O Ministério Público da Bahia (MPBA), por meio do Grupo de Atuação Especial de Combate às Organizações Criminosas e Investigações Criminais (Gaeco), deflagrou neste sábado (1º) a Operação Perjúrio. A ação cumpriu seis mandados de busca e apreensão em endereços residenciais e comerciais de Salvador e Feira de Santana ligados a quatro advogados investigados por suspeita de participação em um esquema de fraudes processuais.
Segundo o MPBA, a investigação apura a utilização de documentos falsificados para instruir ações judiciais em larga escala, principalmente contra instituições financeiras. Entre as irregularidades identificadas estão comprovantes de residência falsos, além de indícios dos crimes de estelionato, associação criminosa e lavagem de dinheiro.
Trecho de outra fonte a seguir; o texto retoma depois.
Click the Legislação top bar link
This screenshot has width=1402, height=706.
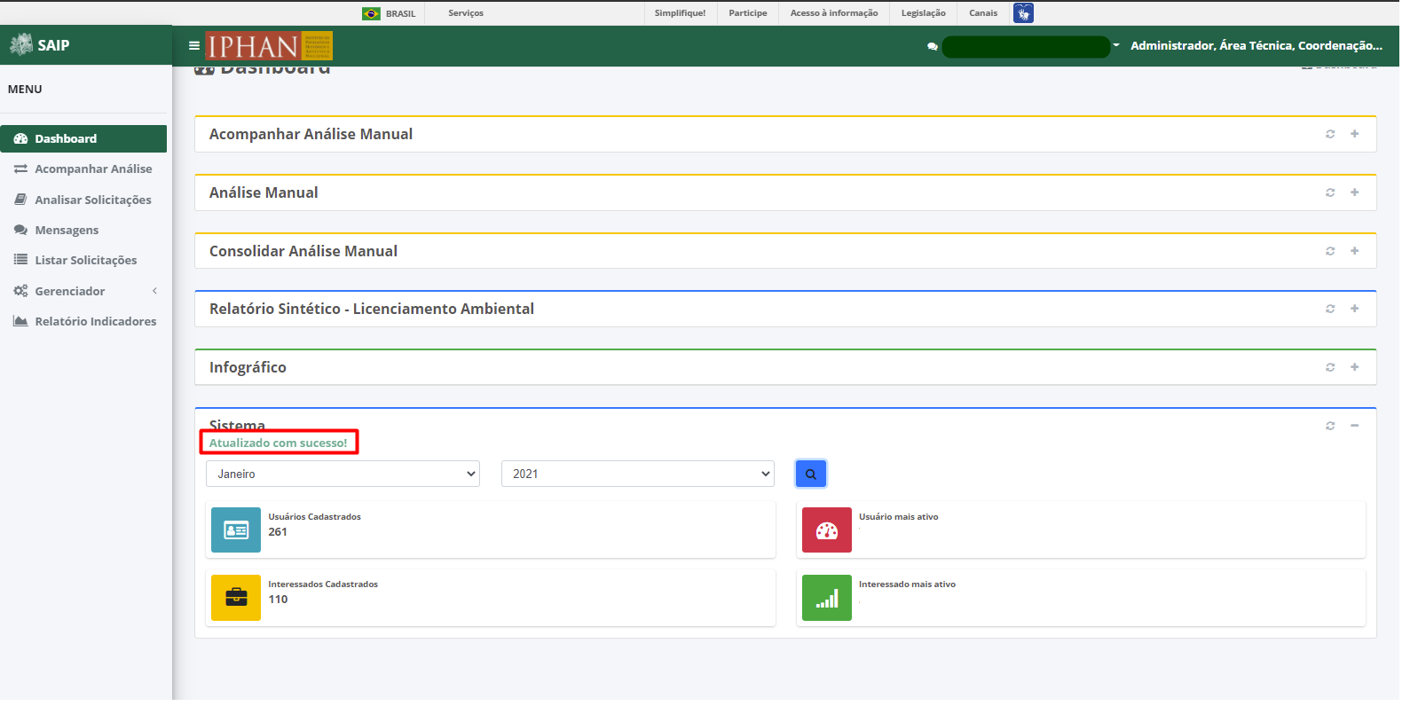tap(925, 13)

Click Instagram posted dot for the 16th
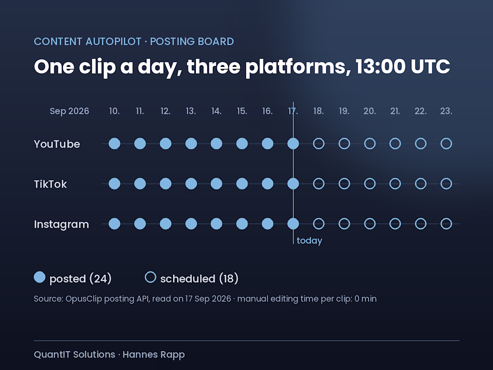pos(268,224)
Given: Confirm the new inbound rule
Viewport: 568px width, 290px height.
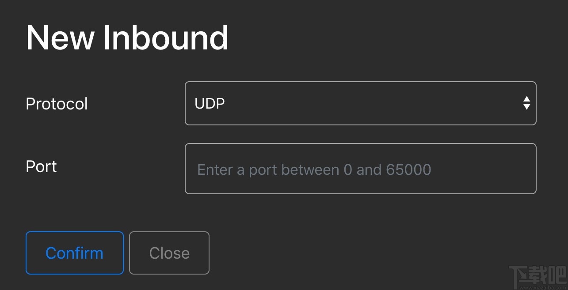Looking at the screenshot, I should click(74, 253).
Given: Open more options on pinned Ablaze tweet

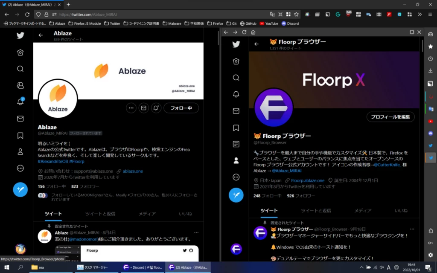Looking at the screenshot, I should (x=196, y=232).

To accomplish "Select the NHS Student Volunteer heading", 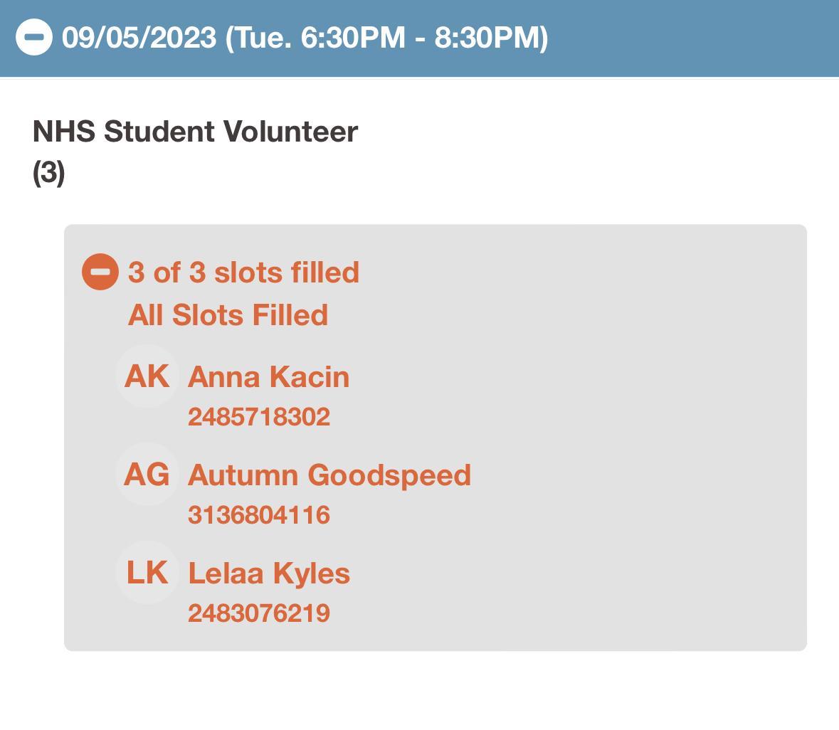I will click(x=195, y=132).
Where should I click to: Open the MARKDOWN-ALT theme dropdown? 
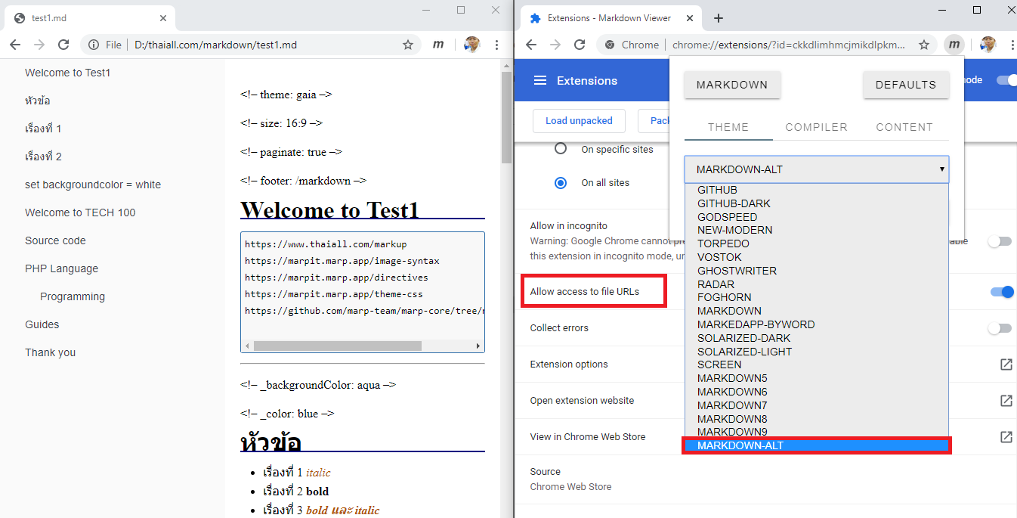pyautogui.click(x=816, y=169)
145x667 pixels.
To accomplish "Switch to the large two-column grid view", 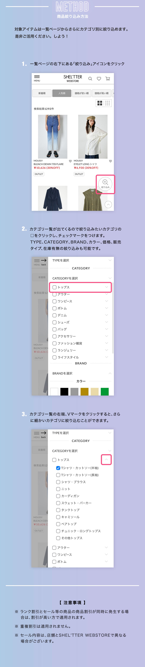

De acordo com os investigadores, o grupo teria atuado de forma articulada com empresas dos setores de consultoria empresarial, cobrança, recuperação de crédito e manutenção de equipamentos eletrônicos. A apuração também identificou movimentações financeiras consideradas atípicas que somam aproximadamente R$ 723 milhões entre os anos de 2019 e 2025.
As investigações apontam que documentos com informações repetidas e dados adulterados foram apresentados em centenas de processos distribuídos em diversas comarcas baianas. Também há indícios da utilização coordenada de boletos bancários emitidos por terceiros, posteriormente usados como comprovantes de residência, além de procurações e outros documentos cuja autenticidade ainda está sendo analisada.
O Ministério Público informou ainda que há indícios de mecanismos utilizados para dificultar o rastreamento da origem e da destinação dos recursos, circunstância que fundamenta a investigação sobre possível prática de lavagem de dinheiro.
Todo o material apreendido durante a Operação Perjúrio será submetido à análise pericial. O objetivo é aprofundar as investigações, identificar a extensão das supostas irregularidades e individualizar as responsabilidades dos envolvidos.